* Exercise: Locate each line in the rows below that contains the string "header", and copy those lines out.

* Data for this task:
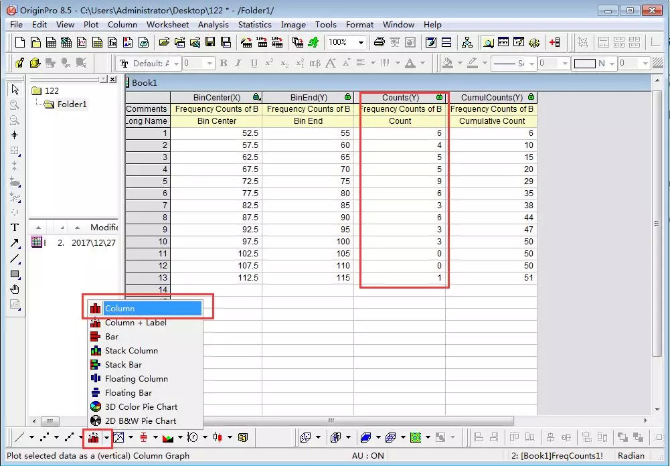
Task: Toggle Bold text formatting
Action: pyautogui.click(x=223, y=64)
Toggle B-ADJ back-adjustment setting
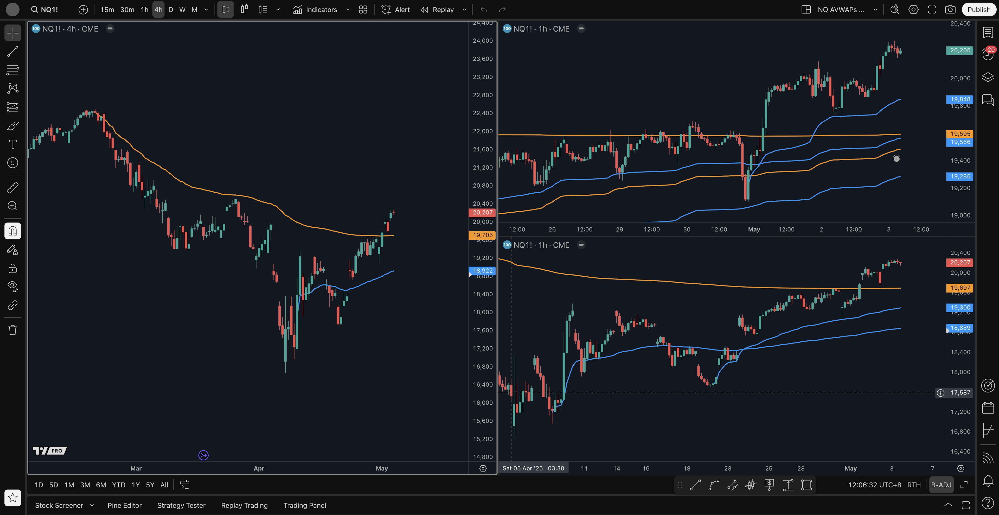The image size is (999, 515). point(941,485)
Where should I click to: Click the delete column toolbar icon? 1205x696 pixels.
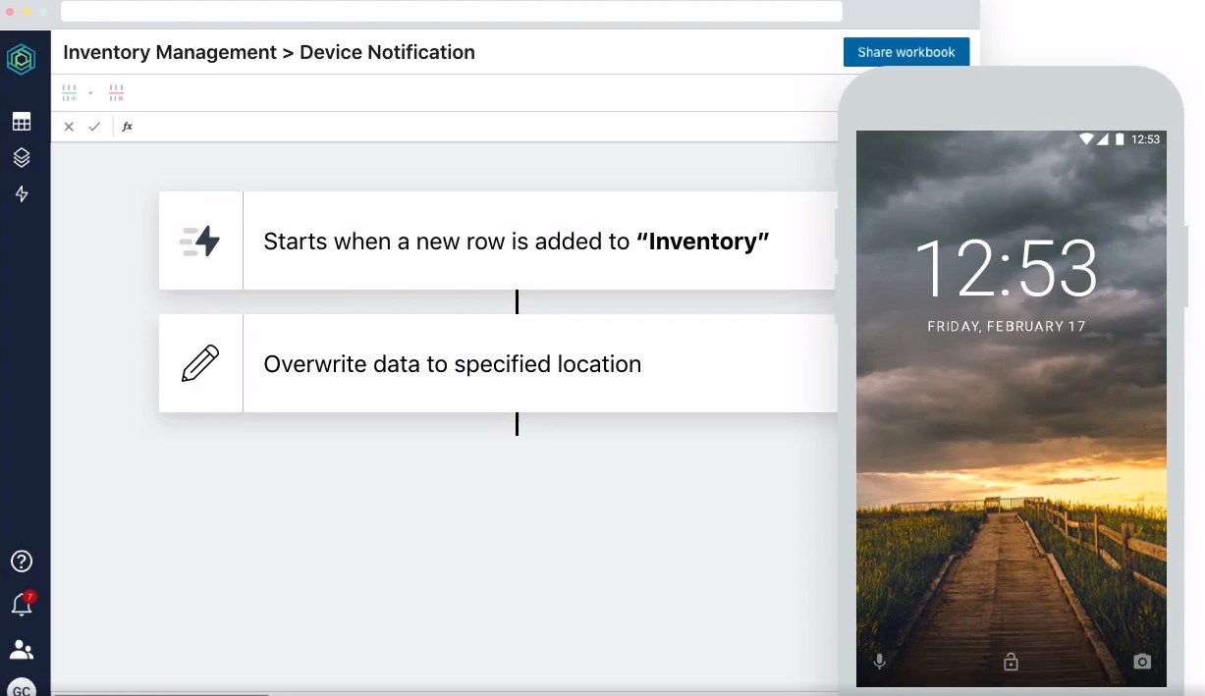117,93
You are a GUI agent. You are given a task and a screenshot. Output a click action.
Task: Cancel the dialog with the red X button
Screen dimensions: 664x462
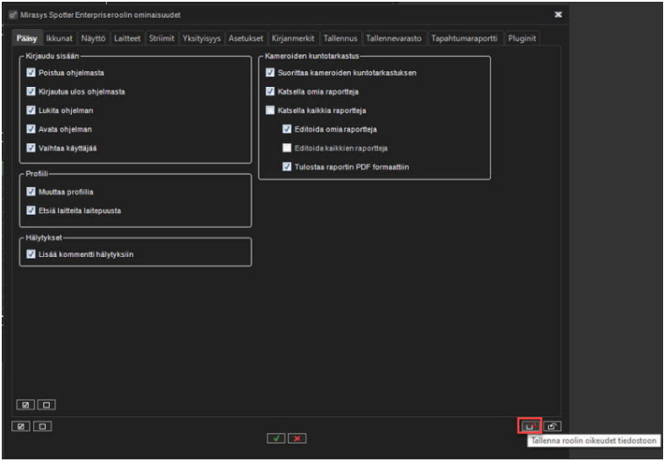pyautogui.click(x=297, y=437)
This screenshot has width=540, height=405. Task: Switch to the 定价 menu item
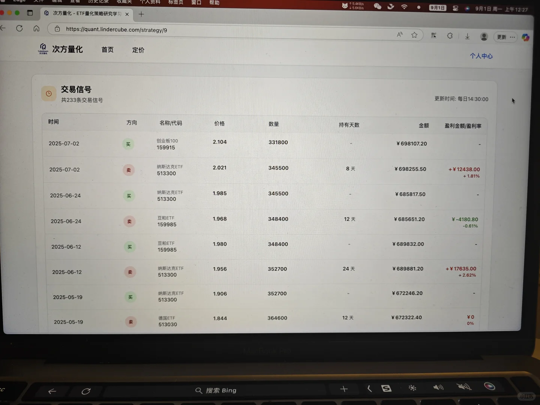[x=138, y=50]
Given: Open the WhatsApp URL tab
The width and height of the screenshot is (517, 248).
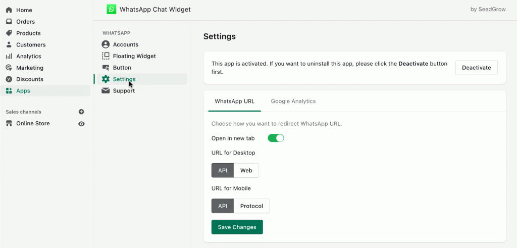Looking at the screenshot, I should click(x=234, y=101).
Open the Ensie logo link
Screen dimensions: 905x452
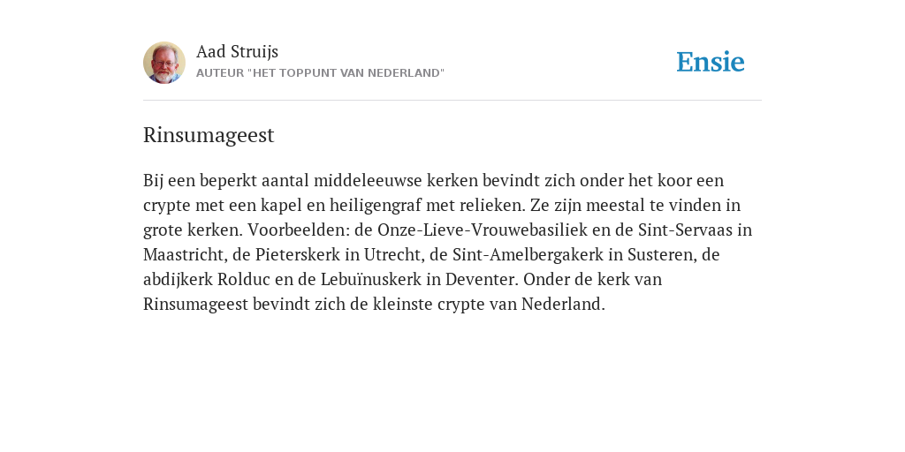pyautogui.click(x=711, y=62)
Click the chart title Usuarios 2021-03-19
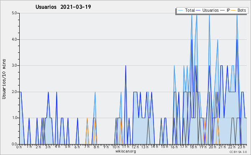Image resolution: width=251 pixels, height=155 pixels. (x=63, y=7)
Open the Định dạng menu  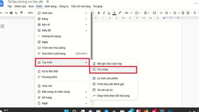pos(51,6)
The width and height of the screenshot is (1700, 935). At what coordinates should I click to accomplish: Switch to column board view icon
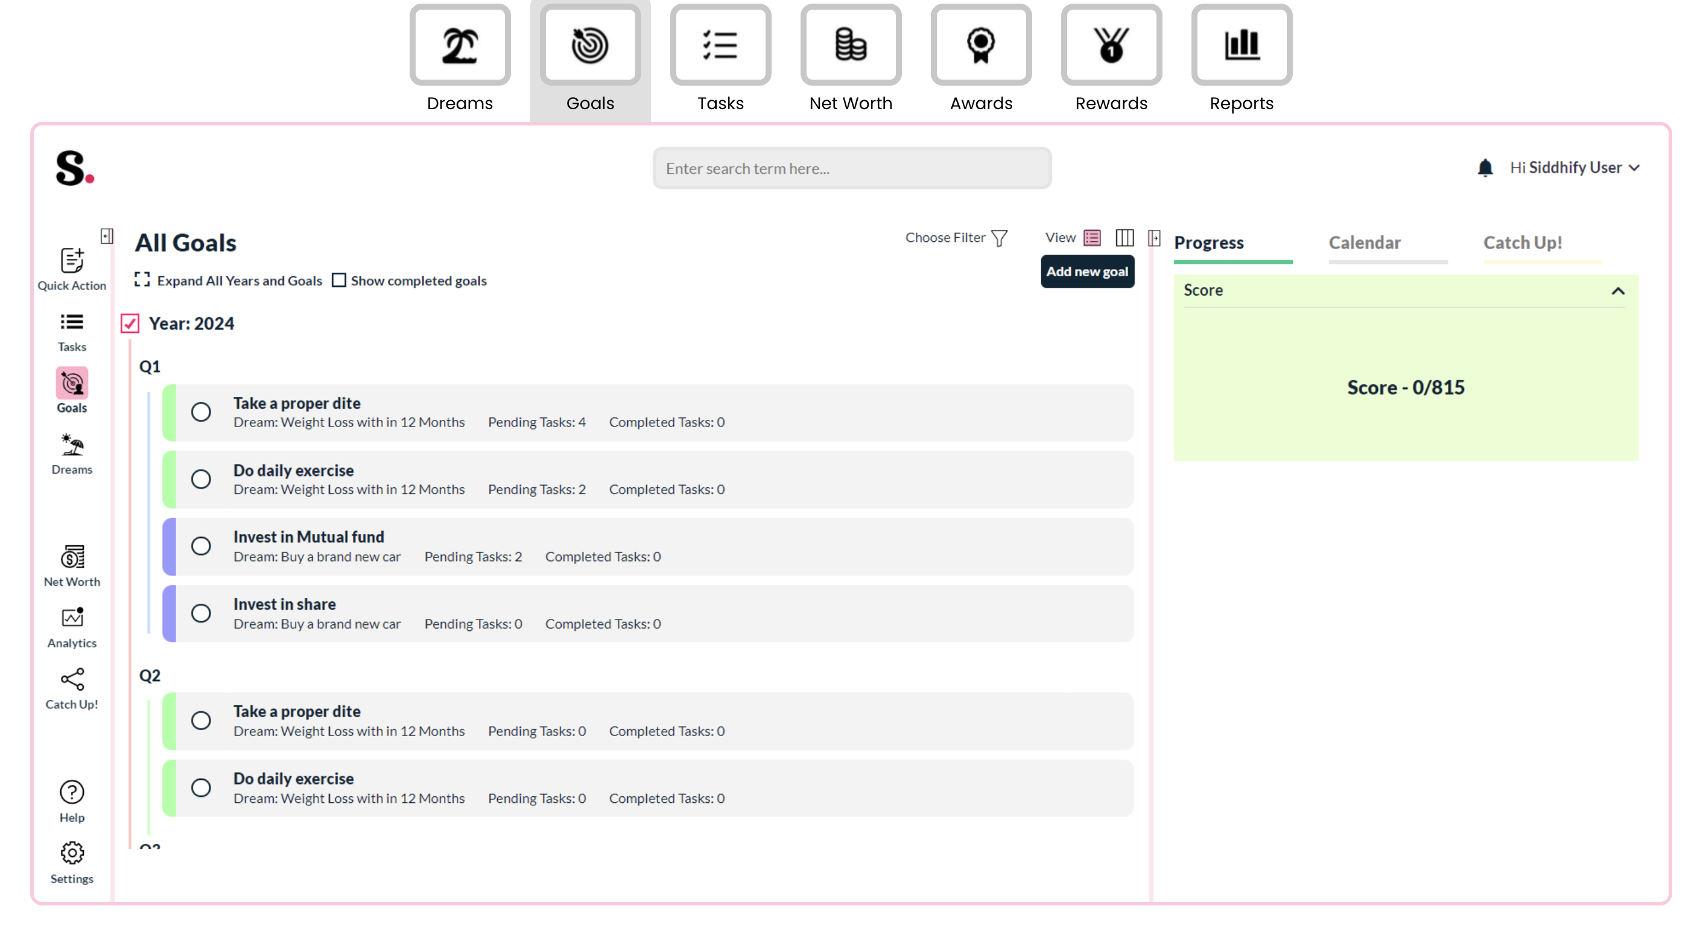point(1124,238)
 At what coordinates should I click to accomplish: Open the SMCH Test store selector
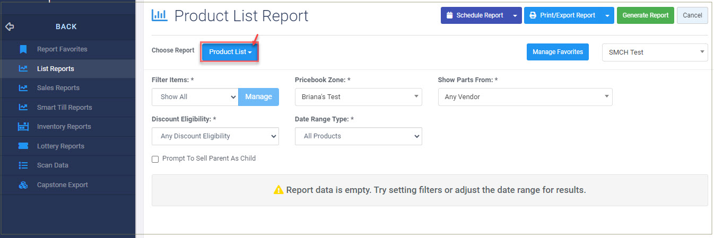[655, 52]
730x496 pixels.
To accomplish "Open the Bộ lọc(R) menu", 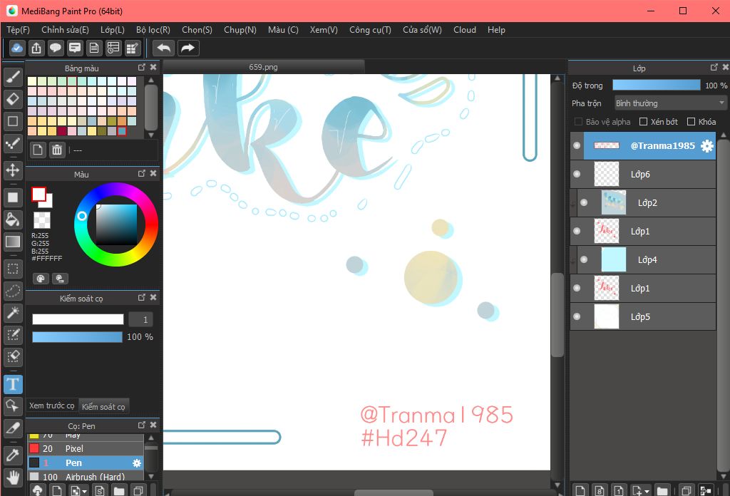I will click(x=153, y=30).
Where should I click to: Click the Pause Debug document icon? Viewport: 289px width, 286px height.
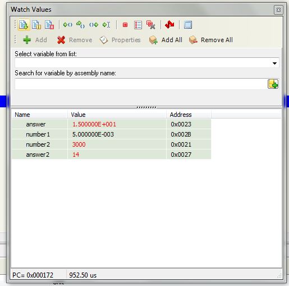pyautogui.click(x=36, y=25)
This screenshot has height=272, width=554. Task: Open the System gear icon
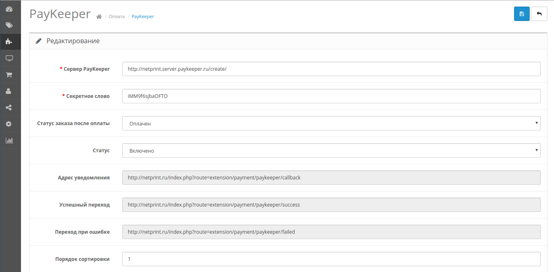point(9,124)
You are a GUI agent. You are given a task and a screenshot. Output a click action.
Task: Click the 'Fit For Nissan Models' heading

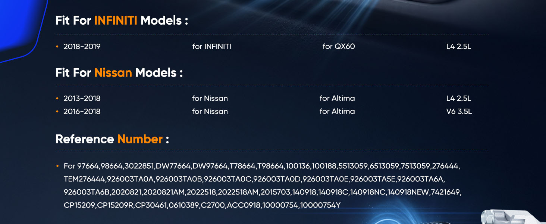(x=119, y=72)
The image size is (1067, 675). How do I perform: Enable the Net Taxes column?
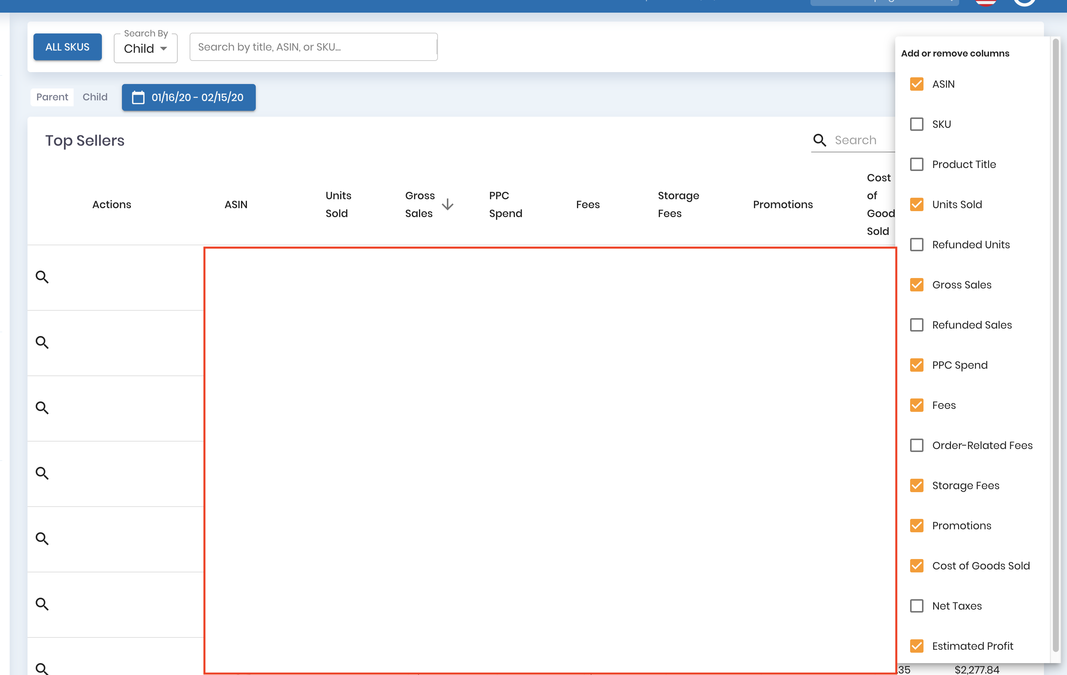pyautogui.click(x=917, y=605)
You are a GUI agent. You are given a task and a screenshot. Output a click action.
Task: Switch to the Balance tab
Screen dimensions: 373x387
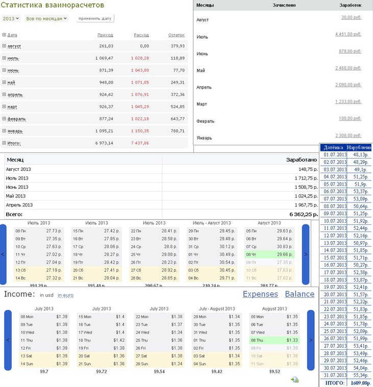pos(300,294)
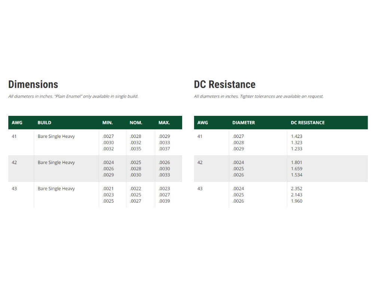This screenshot has height=287, width=383.
Task: Select the BUILD column header
Action: click(44, 123)
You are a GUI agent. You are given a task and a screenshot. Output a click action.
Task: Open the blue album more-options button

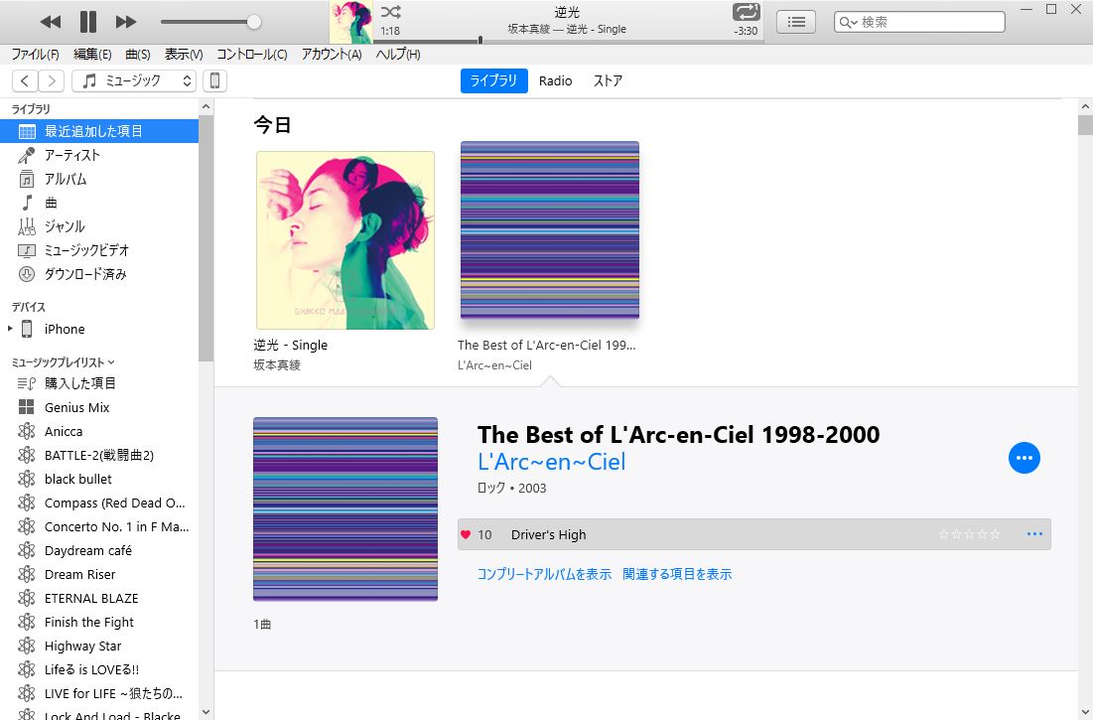pos(1024,458)
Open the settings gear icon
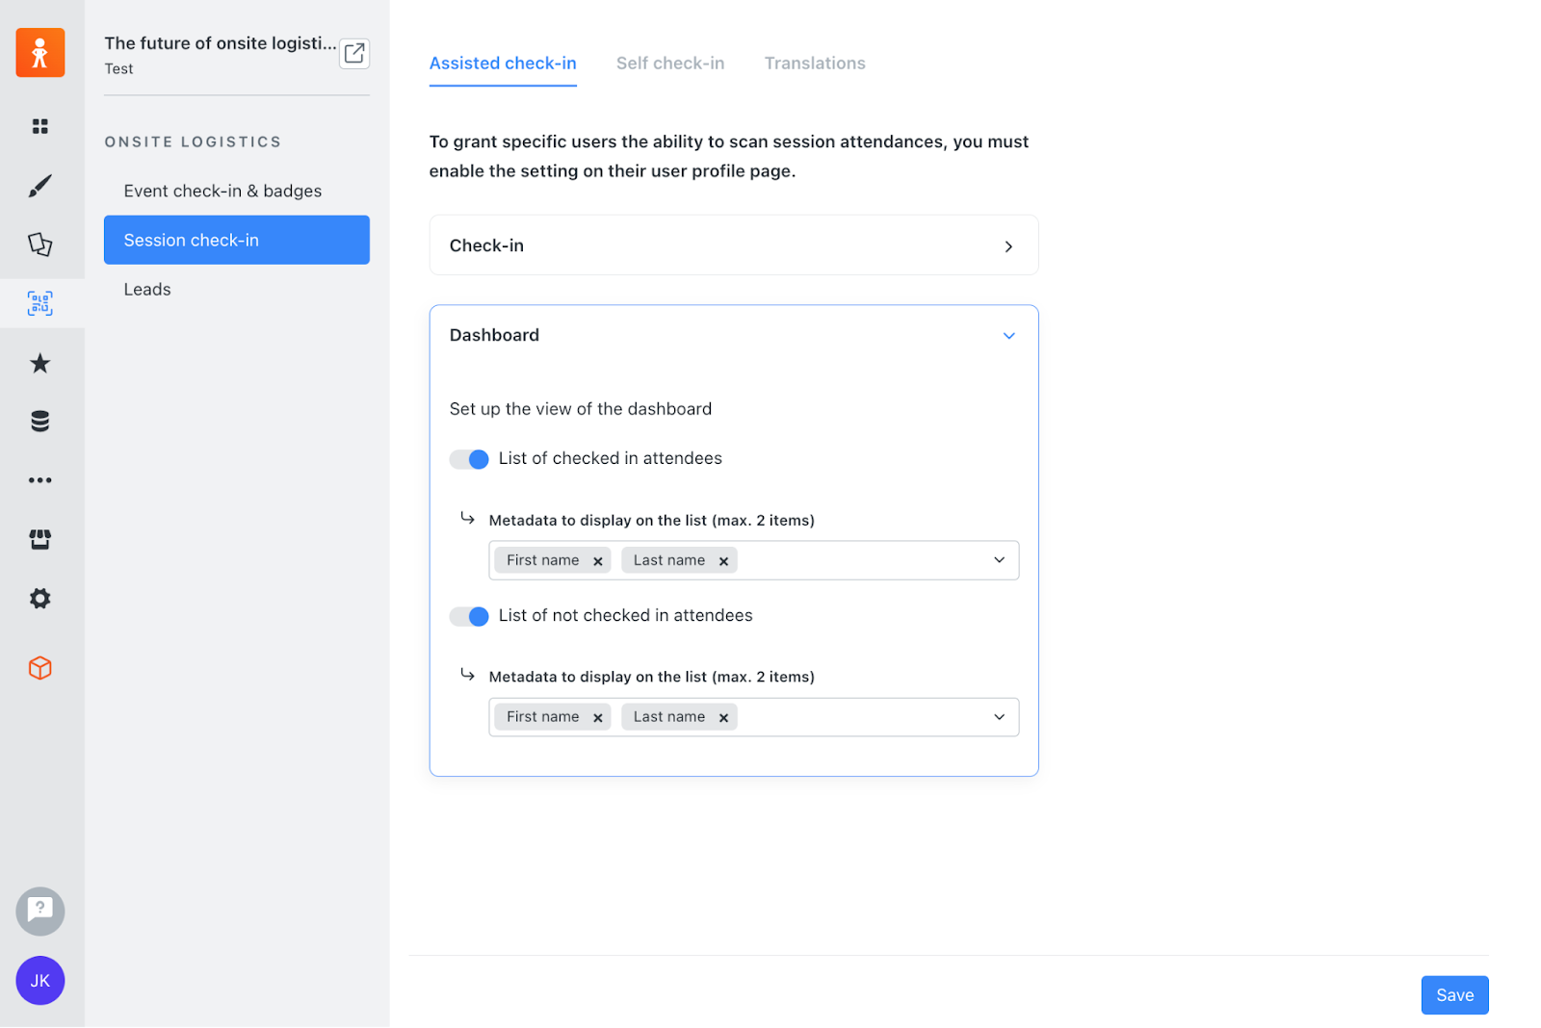 39,598
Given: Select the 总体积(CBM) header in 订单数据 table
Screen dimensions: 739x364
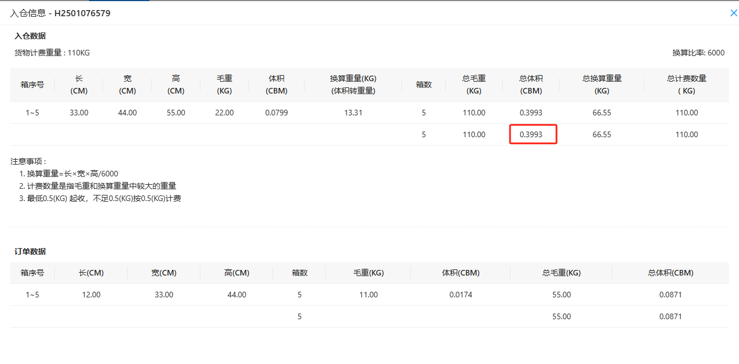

* The output:
Task: Select the BUILD column header
Given: Select the 总体积(CBM) header in 订单数据 table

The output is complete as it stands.